### Task list
A) Answer these questions from the text on the La Travesia World Tour:
(i) How many shows did the tour consist of?
(ii) What attendance was reported for the Barcelona concert?
(iii) What attendance did the concert in Santo Domingo have?
B) Write a continuation of the text on the La Travesia World Tour, picking up after its final sentence.

La Travesia World Tour (English: The Journey Tour) is the world tour by the Dominican superstar Juan Luis Guerra Tour promote his 10th studio album La Llave de Mi Corazon. It was his longest tour at the time and consisted in six legs, 54 shows and visited United States, Latin America, Europe and Asia, where his made his debut in Japan. Also, it was his biggest international tour in more than a decade, marking his first time in many years that he performed in countries such as Ecuador, Paraguay and Costa Rica. since the Bachata Rosa World Tour. The tour kick off on July 12, 2008, and ended on December 5, 2009, in Amsterdam, Netherlands.

Overview 
In Puerto Rico, the first show reported an attendance of 15,000 fans. The first ten concerts in had a total attendance of 100,000 fans. The attendance in Barcelona concert was 10,000. The concerts in Spain had a total attendance of 150,000. On the Latin American Leg, His presetantion in Costa Rica was his first concert in the country in 16 years and had a reported attendance of 8,000. In Venezuela, the concert in Caracas was reported sold out. His concert in natal Santo Domingo, Dominican Republic had attendance of 56,000, the biggest attendance by a Dominican solo artist at the venue. In Chile, the concert was oversaw by 14,000 fans.

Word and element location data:
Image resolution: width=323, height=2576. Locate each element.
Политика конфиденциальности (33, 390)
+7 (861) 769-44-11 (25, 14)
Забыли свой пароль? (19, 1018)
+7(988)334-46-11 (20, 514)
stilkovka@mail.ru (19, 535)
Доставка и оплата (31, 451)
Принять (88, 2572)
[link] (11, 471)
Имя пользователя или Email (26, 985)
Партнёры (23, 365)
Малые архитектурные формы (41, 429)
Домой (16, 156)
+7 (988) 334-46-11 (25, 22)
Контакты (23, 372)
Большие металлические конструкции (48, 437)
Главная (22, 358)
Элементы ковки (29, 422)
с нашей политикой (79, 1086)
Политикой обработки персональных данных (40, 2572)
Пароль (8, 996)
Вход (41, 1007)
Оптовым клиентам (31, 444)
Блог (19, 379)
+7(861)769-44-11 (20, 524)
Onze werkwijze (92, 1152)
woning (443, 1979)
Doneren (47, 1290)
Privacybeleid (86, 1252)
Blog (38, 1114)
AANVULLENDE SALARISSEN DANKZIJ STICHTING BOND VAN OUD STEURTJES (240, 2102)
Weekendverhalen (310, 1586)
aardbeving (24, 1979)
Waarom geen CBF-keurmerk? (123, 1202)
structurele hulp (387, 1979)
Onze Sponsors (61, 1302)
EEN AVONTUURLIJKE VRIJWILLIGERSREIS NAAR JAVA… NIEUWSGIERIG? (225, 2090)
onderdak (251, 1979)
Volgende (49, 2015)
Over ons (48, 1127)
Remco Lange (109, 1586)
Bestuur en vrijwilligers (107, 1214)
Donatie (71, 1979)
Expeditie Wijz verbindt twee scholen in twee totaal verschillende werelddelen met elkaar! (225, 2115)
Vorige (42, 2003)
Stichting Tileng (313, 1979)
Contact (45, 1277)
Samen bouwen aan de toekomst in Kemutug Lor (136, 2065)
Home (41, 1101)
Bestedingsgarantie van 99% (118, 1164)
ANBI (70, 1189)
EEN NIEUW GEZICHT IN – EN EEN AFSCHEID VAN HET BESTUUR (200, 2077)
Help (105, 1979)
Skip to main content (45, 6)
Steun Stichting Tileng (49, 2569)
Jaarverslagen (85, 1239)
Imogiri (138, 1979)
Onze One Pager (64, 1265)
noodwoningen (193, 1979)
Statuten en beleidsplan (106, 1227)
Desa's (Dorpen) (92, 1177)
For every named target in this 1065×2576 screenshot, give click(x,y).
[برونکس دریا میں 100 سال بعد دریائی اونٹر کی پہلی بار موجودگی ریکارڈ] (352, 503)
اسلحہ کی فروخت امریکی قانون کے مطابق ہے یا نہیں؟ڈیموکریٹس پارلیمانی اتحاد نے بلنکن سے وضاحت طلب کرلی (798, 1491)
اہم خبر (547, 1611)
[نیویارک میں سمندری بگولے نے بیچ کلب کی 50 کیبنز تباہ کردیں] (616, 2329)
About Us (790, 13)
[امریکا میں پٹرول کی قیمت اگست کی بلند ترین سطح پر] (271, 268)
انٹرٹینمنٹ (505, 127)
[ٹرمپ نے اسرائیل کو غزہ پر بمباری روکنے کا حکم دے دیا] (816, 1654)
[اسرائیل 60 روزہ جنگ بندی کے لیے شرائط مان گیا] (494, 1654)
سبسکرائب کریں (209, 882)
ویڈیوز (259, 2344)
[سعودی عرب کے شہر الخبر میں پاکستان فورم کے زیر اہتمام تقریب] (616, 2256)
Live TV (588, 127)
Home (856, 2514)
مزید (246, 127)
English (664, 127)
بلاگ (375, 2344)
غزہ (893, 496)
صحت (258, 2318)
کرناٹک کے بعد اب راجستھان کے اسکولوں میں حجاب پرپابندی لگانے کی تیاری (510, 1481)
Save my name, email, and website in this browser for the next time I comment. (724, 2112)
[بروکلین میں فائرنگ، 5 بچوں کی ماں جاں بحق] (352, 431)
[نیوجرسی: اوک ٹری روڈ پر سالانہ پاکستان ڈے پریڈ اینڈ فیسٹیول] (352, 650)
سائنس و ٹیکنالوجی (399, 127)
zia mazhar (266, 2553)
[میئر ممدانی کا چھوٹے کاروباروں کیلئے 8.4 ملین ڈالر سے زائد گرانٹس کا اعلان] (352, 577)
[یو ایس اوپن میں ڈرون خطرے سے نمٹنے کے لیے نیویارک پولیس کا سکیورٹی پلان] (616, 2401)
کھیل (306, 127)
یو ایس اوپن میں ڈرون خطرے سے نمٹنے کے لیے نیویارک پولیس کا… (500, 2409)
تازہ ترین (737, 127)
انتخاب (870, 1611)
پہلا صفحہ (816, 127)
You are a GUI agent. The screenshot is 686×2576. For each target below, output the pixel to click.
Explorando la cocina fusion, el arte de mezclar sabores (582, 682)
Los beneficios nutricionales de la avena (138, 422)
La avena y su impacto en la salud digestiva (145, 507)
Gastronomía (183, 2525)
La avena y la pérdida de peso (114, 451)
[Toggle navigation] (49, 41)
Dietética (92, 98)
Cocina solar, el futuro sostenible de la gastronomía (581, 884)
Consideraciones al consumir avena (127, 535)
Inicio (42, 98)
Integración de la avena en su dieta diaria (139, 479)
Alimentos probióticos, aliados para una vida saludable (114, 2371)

### Outputs in order
A)
(i) 54
(ii) 10,000
(iii) 56,000

B)
On the second Latin American Leg, the concert in Guayaquil had an attendance of nearly 35,000 and more than 20,000 in Quito, it marked his first time performing in te country in 13 years. In Lima, 15,000 fans show up for the concert. The concert in Bolivia was sold out one week before the show with 20,000 tickets sold. On the second leg in the United States, both concerts were reported sold out.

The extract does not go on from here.